TEXT ::
* begin *
# Do you use your lens hood when shooting indoors?



## lance70

Hi, I was curious if there is an advantage of using your lens hood indoors or just use it for outdoors? Thanks.


----------



## GDHLEWIS

My lens hood barely ever comes off any of my lens, not only does it help protect the front of the lens but will make sure you don't get any nasty flare from the lights you may be using inside. But it is up to you in the end, if your sure you will not get any flare then you may not need it. If the hood is going to get in the way then take it off, if it is not then your better just leaving it on just as a protective aid.


----------



## Tailgunner

GDHLEWIS said:


> My lens hood barely ever comes off any of my lens, not only does it help protect the front of the lens but will make sure you don't get any nasty flare from the lights you may be using inside. But it is up to you in the end, if your sure you will not get any flare then you may not need it. If the hood is going to get in the way then take it off, if it is not then your better just leaving it on just as a protective aid.



Ditto


----------



## KmH

+3. Use the lens hood both inside and out.
The lens hood offers protection to the front lens element, helps control lens flare, and aids image contrast by preventing light from entering the lens at a shallow angle from the sides, top, and bottom.
* end *
TASK SET ::
(a) List the usernames of everyone who posts in the lens hood thread, in the order they appear.
(b) Carry on the lens hood thread from the point where it ends, keeping the same forum style.
The listing that comes next is from a separate source and has no connection to the lens hood thread.

PROVIDED MATERIAL ::
* begin *
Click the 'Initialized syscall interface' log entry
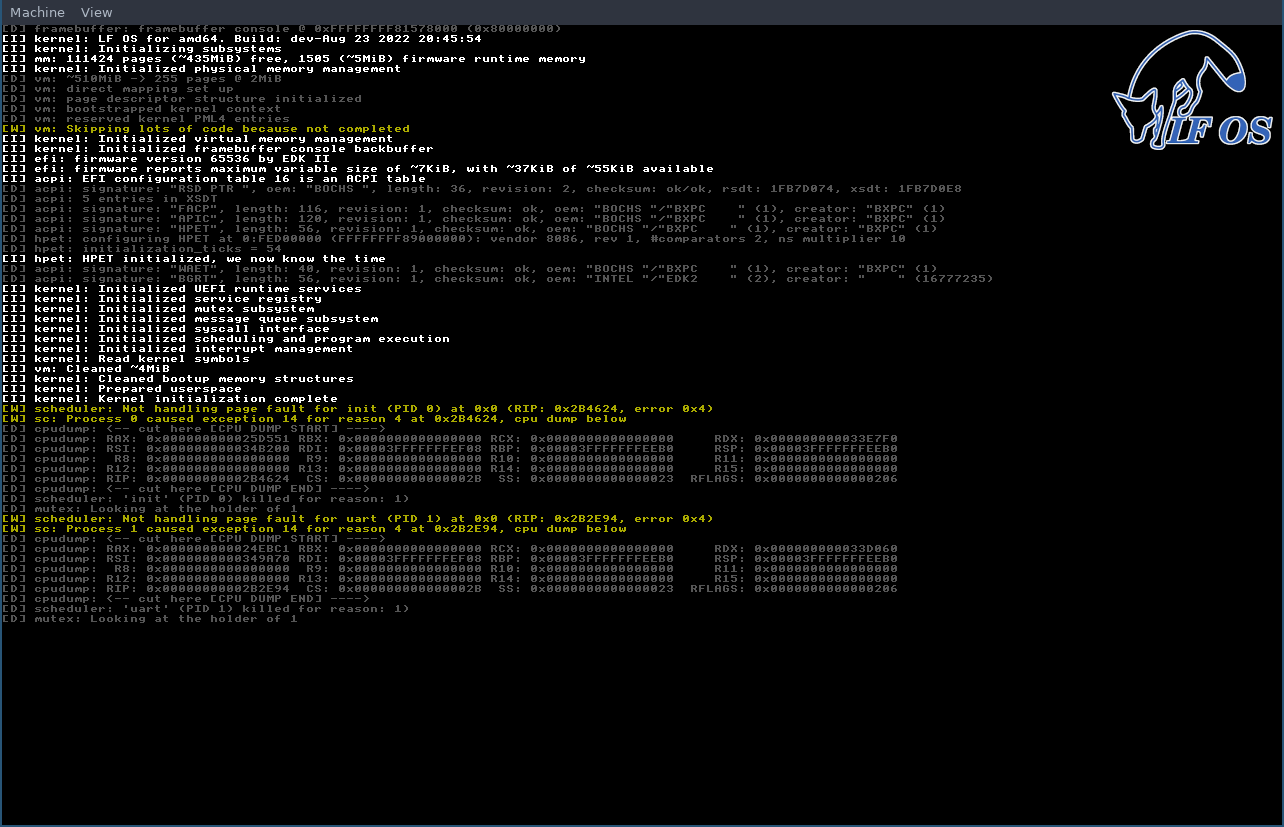Viewport: 1284px width, 827px height. tap(180, 329)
* end *
EXERCISE ANSWERS ::
(a) lance70, GDHLEWIS, Tailgunner, KmH

(b)
----------



## 480sparky

I use the hood regardless of the setting unless there's a very compelling reason not to.


----------



## Josh66

Always.  I only have one lens that I don't have a hood for - the 40mm STM.  The hood for that one is so tiny, I didn't really see the point of getting it...


----------



## nola.ron

Never comes off any of my lenses


----------



## tecboy

Of course, all the times.  Len hood makes your dslr attractive and sexy!


----------



## runnah

Never use one. Find them incredibly cumbersome when out in the field and swapping lenses frequently. Haven't noticed anything detrimental from not having them.


----------



## manicmike

I always use one. It's just become a habit.


----------



## hirejn

My lens hoods are always on. The reason is when there's harsh light I never have to think about putting them on, and the rest of the time they help protect the front element. I never use UV filters for shooting. I use them only when I can't find a lens cap.


----------



## Bulb

I always use a lens hood. It offers a bit of extra protection for the front element.


----------



## DougGrigg

Only on my telephoto lenses when I'm using the zoom,  other than that the majority of lenses I have are used in studio which I never touch a hood.


----------



## Robin_Usagani

The only time I dont use one at weddings is when I shoot macro.


----------



## runnah

I guess I am missing the "why" of using a hood inside. Outside on a bright sunny day, maybe but in a dark room it just hampers light if anything.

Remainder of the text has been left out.